[Text block — start]
The class will combine class presentations, discussions, exercises and case analysis to motivate students and train them in the appropriate use of statistical and econometric techniques.

Required Texts

Trevor Hastie, Robert Tibshirani and Jerome Friedman, The Elements of Statistical Learning. Springer-Verlag, New York,. 2010 (downloadable at http://www-stat.stanford.edu/~tibs/ElemStatLearn/).

Ruey S. Tsay, Analysis of Financial Time Series, 3rd Ed, John Wiley, 2010. (2nd. Edition can be accessed through the library website. Only chapters 2 and 12.1-12.3)

Christopher D. Manning, Prabhakar Raghavan and Hinrich Schutze, Introduction to Information Retrieval, Cambridge University Press. 2008 (downloadable at http://nlp.stanford.edu/IR-book).

Optional Texts

John Brocklebank and David Dickey, SAS for Forecasting Time Series, 2nd. ed. Wiley, 2009.

Christopher M. Bishop, Pattern Recognition and Machine Learning, Springer, 2006.

R.O. Duda, P.E. Hart and D.G. Stork, Pattern Classification, John Wiley & Sons, 2001.

Tony Jebara, Machine Learning: Discriminative and Generative, Kluwer, 2004, Boston, MA, 2004.

Tom M. Mitchell, Machine Learning, McGraw-Hill Series in Computer Science, 1997.

Vasant Dhar and Roger Stein. Seven methods for transforming corporate data into business intelligence. Upper Saddle River: Prentice Hall. 1997.
[Text block — finish]
Can you copy the course syllabus text above word for word, between "Christopher D. Manning, Prabhakar" and "ed. Wiley, 2009.", inclusive?
[Given records — start]
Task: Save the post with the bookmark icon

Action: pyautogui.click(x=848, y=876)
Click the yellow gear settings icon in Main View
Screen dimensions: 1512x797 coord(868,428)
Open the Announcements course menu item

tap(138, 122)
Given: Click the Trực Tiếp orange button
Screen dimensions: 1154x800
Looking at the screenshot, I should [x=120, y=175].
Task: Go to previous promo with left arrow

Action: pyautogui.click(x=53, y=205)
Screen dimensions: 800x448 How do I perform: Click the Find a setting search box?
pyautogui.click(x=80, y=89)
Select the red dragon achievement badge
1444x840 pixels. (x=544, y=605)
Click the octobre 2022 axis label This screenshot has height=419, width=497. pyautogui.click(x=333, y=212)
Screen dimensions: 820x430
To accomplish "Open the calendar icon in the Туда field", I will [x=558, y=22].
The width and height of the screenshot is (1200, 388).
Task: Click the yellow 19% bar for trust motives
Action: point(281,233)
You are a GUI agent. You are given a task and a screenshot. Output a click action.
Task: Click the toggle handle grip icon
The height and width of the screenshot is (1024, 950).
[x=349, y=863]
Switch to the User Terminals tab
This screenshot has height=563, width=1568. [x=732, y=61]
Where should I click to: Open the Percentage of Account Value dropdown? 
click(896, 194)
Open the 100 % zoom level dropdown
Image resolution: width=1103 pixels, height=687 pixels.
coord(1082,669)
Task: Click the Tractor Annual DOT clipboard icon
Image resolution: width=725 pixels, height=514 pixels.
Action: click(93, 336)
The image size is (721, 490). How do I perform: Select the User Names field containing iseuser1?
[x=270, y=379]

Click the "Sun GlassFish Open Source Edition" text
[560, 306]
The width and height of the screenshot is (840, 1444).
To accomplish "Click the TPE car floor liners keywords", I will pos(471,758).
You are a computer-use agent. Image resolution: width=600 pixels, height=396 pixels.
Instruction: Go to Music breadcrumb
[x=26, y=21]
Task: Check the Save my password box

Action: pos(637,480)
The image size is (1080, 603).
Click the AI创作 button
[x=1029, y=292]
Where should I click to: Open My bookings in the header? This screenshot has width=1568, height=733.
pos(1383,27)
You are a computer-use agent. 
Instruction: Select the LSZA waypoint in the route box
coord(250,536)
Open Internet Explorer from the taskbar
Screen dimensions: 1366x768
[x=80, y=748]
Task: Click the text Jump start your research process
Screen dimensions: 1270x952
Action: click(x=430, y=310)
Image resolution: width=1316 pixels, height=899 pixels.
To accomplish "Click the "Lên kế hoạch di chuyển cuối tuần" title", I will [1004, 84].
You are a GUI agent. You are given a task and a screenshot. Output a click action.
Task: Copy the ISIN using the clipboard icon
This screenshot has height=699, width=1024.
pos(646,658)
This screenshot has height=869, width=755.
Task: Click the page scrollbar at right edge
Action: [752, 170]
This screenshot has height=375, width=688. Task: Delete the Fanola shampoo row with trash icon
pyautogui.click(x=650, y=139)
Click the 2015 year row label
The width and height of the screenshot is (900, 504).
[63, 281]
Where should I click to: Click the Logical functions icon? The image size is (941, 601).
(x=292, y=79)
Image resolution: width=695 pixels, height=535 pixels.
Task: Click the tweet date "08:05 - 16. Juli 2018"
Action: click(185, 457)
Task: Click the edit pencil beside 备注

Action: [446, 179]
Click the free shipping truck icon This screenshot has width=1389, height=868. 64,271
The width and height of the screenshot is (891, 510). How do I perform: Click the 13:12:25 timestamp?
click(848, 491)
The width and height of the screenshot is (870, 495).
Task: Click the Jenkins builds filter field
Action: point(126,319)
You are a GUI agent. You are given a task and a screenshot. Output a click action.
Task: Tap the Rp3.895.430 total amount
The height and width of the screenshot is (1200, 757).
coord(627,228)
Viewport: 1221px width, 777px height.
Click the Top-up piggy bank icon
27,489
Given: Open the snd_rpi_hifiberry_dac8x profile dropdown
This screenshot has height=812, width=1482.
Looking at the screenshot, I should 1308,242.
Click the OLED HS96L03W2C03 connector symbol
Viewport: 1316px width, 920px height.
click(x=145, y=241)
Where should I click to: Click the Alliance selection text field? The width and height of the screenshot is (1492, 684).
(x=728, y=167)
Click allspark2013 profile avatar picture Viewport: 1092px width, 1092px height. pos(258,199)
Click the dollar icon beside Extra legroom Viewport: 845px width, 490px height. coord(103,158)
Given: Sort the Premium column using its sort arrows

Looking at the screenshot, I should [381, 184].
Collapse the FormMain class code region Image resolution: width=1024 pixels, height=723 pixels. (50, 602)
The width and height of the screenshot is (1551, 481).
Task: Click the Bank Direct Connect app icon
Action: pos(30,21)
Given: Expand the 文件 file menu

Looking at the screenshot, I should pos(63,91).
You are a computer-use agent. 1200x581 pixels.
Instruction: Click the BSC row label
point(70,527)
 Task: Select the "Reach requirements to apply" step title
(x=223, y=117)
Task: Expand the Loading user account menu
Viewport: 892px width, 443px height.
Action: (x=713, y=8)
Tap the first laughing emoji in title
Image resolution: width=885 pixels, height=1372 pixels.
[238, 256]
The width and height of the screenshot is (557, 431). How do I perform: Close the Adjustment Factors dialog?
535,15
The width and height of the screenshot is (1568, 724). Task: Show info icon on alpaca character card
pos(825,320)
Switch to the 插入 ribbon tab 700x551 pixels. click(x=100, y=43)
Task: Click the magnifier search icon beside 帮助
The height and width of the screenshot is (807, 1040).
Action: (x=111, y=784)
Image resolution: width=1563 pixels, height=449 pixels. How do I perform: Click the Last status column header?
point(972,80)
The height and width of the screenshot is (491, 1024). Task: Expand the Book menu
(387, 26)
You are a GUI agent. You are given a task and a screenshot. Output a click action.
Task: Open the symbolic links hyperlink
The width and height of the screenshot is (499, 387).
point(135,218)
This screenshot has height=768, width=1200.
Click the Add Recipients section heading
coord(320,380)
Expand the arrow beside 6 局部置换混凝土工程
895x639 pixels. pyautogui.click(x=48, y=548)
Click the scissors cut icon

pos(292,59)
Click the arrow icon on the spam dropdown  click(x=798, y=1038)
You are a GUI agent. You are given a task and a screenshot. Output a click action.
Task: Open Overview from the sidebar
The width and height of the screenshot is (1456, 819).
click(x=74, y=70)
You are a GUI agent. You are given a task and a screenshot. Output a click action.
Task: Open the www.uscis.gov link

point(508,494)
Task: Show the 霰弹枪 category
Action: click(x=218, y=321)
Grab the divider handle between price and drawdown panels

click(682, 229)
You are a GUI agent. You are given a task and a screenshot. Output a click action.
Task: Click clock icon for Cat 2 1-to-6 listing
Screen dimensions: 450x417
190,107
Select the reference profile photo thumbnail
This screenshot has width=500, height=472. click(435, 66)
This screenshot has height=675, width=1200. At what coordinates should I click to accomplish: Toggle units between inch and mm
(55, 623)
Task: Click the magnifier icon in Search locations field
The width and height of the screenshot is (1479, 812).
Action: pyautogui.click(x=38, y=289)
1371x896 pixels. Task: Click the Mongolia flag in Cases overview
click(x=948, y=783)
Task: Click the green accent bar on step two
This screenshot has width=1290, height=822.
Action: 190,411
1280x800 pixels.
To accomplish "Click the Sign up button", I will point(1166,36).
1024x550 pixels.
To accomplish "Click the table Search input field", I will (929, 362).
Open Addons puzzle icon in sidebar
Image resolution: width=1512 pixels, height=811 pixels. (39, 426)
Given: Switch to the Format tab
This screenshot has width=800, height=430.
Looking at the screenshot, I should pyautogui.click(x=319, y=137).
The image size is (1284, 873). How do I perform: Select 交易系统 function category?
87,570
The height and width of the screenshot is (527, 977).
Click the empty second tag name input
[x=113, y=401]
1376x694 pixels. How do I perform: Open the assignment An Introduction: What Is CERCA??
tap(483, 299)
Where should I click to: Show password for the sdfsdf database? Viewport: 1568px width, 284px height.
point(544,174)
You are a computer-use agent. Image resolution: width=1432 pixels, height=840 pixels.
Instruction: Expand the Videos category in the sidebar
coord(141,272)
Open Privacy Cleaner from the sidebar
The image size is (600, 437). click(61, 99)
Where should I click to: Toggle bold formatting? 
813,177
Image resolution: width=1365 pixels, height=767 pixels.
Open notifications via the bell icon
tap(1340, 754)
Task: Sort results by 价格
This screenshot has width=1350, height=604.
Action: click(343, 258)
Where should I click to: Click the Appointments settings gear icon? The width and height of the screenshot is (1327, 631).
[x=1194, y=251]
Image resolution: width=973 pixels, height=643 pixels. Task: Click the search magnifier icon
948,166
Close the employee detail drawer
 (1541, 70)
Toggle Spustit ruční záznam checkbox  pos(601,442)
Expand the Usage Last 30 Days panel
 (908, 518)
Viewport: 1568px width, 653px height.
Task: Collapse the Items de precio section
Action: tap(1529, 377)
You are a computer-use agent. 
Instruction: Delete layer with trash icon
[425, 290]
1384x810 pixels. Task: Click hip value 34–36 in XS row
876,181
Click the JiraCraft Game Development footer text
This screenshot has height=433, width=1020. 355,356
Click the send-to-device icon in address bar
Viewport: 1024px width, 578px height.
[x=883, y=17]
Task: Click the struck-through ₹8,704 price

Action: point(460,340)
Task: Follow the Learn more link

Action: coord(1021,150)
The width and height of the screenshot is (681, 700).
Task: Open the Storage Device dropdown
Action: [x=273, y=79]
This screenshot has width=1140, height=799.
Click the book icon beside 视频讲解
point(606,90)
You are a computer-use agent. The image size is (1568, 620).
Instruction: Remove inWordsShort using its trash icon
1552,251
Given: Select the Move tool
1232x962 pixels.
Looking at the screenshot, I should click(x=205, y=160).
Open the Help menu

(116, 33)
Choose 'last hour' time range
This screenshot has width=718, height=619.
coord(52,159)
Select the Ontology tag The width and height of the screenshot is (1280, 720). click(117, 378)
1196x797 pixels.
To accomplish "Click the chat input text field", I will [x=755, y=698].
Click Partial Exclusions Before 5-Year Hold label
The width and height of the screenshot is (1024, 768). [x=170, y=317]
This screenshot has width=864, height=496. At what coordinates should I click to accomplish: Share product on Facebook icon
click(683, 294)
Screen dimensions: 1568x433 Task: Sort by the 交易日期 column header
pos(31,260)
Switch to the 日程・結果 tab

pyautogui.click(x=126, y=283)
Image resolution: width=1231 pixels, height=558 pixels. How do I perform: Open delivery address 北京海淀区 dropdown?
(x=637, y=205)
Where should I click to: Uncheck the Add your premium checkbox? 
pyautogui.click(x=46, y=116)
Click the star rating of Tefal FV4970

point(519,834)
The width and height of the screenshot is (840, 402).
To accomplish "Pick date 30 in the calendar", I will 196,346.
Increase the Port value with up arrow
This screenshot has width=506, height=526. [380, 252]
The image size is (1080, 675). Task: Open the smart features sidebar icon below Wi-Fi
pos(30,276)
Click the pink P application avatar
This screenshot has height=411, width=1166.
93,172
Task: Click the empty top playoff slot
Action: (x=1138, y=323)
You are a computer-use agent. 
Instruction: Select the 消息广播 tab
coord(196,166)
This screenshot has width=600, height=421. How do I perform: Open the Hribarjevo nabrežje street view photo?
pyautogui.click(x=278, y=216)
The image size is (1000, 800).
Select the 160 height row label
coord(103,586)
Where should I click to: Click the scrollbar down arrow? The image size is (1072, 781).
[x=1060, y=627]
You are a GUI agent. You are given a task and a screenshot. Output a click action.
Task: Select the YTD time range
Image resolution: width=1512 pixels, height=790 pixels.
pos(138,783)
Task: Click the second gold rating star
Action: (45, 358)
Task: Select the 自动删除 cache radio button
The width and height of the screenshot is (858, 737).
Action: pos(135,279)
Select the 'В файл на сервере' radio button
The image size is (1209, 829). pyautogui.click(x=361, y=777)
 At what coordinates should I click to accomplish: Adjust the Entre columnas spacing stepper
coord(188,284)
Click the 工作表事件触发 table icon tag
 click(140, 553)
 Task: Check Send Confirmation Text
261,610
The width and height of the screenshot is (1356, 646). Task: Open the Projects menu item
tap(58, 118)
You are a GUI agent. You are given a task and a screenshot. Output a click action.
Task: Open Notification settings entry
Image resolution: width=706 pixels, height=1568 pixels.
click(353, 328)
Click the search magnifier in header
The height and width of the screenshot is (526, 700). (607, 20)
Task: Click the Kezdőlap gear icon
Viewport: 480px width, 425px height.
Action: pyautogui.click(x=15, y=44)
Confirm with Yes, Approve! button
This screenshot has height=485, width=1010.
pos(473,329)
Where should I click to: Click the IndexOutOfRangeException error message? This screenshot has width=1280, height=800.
[Given records — finish]
** Answer below **
Christopher D. Manning, Prabhakar Raghavan and Hinrich Schutze, Introduction to Information Retrieval, Cambridge University Press. 2008 (downloadable at http://nlp.stanford.edu/IR-book).

Optional Texts

John Brocklebank and David Dickey, SAS for Forecasting Time Series, 2nd. ed. Wiley, 2009.